- Tujuan: Tukar "webpages" dengan "web pages" pada entri mulai dari baris yang memuat "607, 533, 621)" sampai baris yang memuat "label: Kompletní specifikace", lalu tuliskan ulang baris-baris itu tanpa perubahan lain.

Serangkaian entri
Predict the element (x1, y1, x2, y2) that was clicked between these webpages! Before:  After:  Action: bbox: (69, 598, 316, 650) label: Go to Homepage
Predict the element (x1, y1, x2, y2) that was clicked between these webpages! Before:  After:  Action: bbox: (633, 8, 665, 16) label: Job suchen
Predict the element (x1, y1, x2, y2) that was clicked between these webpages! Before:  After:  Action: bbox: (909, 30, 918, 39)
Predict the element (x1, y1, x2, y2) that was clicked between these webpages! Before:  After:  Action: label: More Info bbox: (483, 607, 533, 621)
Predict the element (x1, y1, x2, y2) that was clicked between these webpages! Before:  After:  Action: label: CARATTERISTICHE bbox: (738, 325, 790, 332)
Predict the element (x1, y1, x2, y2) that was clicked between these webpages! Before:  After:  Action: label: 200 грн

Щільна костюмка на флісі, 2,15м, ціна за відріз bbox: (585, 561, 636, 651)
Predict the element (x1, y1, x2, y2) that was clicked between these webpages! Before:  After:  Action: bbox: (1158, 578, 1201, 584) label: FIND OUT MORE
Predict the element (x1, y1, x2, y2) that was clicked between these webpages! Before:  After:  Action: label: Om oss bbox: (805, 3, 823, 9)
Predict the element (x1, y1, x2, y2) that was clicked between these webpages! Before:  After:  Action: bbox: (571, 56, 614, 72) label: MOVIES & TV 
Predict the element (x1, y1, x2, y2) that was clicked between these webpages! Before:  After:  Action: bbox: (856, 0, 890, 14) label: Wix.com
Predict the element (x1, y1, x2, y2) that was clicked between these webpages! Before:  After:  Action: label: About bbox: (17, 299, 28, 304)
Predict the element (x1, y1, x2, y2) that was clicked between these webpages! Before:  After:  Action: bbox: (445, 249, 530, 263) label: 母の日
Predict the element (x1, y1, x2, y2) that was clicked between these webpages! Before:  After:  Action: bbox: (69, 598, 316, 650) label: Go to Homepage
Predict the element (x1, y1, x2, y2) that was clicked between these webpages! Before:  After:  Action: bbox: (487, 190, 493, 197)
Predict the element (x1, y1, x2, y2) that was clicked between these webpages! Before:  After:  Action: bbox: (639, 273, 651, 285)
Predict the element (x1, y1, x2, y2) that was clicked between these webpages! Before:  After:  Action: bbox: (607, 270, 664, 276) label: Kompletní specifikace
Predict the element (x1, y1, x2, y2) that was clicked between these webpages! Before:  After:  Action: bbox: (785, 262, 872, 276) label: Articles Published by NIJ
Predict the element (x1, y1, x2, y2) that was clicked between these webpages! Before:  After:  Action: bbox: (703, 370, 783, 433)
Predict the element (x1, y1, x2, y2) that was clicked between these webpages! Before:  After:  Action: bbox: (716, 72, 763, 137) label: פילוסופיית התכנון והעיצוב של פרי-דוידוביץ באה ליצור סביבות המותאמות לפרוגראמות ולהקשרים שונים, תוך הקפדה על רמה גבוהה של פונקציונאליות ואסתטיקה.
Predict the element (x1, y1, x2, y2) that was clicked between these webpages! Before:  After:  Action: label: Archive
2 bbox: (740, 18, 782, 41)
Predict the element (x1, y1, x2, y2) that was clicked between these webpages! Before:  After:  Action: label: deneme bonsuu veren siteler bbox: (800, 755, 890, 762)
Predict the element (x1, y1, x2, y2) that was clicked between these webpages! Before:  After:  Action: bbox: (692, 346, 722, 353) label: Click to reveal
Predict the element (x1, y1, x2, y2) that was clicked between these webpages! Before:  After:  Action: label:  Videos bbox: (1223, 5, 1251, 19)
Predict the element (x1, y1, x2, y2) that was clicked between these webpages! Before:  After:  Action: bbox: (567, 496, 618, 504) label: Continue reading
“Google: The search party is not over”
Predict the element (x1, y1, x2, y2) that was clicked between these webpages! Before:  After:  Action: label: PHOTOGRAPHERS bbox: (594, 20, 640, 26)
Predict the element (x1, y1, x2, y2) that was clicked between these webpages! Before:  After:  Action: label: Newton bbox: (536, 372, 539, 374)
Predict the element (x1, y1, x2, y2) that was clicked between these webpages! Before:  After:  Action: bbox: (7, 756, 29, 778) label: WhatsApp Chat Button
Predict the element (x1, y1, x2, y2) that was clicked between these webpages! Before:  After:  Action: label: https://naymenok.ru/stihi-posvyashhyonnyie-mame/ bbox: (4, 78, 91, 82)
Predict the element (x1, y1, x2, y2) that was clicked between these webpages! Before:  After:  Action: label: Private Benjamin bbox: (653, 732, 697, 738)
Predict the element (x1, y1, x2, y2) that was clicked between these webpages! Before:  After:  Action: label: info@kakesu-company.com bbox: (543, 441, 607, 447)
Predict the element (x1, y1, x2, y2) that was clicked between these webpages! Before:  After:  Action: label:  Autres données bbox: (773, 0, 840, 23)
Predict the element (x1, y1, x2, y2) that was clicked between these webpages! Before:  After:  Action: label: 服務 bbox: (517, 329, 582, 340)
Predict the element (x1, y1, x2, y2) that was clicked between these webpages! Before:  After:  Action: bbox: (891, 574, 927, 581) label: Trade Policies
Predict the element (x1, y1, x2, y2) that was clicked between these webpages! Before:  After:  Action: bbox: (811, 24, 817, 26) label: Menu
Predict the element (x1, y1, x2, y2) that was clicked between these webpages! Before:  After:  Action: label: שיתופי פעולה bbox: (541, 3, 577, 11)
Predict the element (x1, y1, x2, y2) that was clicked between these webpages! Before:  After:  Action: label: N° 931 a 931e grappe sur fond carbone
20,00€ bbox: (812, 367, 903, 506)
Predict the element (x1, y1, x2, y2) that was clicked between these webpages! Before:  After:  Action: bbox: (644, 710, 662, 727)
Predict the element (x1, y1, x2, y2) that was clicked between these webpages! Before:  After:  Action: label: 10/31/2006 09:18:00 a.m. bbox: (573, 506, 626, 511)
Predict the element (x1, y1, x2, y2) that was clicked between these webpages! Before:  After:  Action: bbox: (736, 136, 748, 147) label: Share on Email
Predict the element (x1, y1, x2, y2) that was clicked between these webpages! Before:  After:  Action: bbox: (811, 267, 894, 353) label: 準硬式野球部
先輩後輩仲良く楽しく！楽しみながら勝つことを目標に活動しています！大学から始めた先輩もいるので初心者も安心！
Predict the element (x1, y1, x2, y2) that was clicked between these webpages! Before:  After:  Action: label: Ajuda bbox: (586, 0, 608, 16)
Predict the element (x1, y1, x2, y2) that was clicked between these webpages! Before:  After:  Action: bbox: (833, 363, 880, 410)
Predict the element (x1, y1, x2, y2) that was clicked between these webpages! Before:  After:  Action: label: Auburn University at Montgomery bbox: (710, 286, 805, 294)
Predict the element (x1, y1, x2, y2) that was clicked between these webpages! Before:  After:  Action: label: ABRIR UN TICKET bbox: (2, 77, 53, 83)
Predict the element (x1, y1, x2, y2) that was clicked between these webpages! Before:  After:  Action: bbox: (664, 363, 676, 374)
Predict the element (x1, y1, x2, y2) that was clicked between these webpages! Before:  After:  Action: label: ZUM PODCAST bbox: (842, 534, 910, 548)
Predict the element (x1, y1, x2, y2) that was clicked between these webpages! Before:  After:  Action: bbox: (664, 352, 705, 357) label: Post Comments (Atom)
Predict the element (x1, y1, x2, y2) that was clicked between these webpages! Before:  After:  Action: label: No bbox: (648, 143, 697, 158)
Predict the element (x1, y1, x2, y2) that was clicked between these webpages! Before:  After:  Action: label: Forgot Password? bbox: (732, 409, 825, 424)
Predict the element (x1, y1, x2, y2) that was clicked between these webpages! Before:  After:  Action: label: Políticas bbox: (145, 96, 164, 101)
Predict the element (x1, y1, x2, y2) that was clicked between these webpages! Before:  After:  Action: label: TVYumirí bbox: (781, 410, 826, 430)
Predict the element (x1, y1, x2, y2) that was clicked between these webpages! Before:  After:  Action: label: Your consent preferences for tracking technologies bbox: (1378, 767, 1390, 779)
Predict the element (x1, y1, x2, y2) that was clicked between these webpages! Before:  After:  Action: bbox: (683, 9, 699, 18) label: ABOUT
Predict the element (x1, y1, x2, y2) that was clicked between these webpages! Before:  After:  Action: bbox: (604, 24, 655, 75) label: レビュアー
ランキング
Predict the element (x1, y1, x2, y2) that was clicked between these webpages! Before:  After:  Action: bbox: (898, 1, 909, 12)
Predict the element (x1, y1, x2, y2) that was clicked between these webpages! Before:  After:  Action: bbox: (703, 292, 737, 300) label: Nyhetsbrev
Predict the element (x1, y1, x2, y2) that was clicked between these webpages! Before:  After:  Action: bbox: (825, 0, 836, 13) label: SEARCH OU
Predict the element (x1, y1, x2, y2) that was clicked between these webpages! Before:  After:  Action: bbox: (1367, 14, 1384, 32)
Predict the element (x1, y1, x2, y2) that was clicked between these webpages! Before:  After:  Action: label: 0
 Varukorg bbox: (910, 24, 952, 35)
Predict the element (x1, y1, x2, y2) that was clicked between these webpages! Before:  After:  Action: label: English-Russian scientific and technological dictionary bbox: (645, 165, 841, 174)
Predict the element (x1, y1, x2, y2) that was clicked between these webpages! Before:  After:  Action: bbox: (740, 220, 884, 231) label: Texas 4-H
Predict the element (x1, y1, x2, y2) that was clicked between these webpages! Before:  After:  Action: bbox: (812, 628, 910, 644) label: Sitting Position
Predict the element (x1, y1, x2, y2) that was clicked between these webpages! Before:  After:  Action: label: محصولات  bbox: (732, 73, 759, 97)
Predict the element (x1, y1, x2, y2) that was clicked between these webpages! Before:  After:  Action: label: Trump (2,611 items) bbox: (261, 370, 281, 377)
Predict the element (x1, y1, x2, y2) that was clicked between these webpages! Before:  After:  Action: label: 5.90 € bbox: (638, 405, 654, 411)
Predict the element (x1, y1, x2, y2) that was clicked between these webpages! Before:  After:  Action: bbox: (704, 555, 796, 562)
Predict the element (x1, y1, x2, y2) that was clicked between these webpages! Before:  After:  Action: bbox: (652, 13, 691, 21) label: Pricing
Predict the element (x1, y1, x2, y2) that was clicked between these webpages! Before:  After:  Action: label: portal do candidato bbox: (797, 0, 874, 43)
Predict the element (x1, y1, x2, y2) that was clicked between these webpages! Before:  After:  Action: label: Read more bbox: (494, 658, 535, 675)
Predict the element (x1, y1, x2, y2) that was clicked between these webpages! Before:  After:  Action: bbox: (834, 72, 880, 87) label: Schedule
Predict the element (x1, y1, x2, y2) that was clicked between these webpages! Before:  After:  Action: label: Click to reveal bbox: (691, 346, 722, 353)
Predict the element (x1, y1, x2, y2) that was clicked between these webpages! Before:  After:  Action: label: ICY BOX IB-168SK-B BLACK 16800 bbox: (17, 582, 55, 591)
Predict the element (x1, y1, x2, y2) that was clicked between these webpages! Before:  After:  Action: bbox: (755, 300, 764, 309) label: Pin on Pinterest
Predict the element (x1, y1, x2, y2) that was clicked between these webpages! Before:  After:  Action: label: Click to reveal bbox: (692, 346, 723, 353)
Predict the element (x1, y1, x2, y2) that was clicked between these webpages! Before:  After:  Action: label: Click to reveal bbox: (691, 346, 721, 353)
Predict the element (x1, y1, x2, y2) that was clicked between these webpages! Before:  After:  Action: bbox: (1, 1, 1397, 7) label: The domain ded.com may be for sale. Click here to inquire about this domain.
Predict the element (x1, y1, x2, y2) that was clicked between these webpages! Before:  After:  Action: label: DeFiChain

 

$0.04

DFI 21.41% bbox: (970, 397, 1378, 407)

- Hasil di bawah:
Predict the element (x1, y1, x2, y2) that was clicked between these web pages! Before:  After:  Action: label: More Info bbox: (483, 607, 533, 621)
Predict the element (x1, y1, x2, y2) that was clicked between these web pages! Before:  After:  Action: label: CARATTERISTICHE bbox: (738, 325, 790, 332)
Predict the element (x1, y1, x2, y2) that was clicked between these web pages! Before:  After:  Action: label: 200 грн

Щільна костюмка на флісі, 2,15м, ціна за відріз bbox: (585, 561, 636, 651)
Predict the element (x1, y1, x2, y2) that was clicked between these web pages! Before:  After:  Action: bbox: (1158, 578, 1201, 584) label: FIND OUT MORE
Predict the element (x1, y1, x2, y2) that was clicked between these web pages! Before:  After:  Action: label: Om oss bbox: (805, 3, 823, 9)
Predict the element (x1, y1, x2, y2) that was clicked between these web pages! Before:  After:  Action: bbox: (571, 56, 614, 72) label: MOVIES & TV 
Predict the element (x1, y1, x2, y2) that was clicked between these web pages! Before:  After:  Action: bbox: (856, 0, 890, 14) label: Wix.com
Predict the element (x1, y1, x2, y2) that was clicked between these web pages! Before:  After:  Action: label: About bbox: (17, 299, 28, 304)
Predict the element (x1, y1, x2, y2) that was clicked between these web pages! Before:  After:  Action: bbox: (445, 249, 530, 263) label: 母の日
Predict the element (x1, y1, x2, y2) that was clicked between these web pages! Before:  After:  Action: bbox: (69, 598, 316, 650) label: Go to Homepage
Predict the element (x1, y1, x2, y2) that was clicked between these web pages! Before:  After:  Action: bbox: (487, 190, 493, 197)
Predict the element (x1, y1, x2, y2) that was clicked between these web pages! Before:  After:  Action: bbox: (639, 273, 651, 285)
Predict the element (x1, y1, x2, y2) that was clicked between these web pages! Before:  After:  Action: bbox: (607, 270, 664, 276) label: Kompletní specifikace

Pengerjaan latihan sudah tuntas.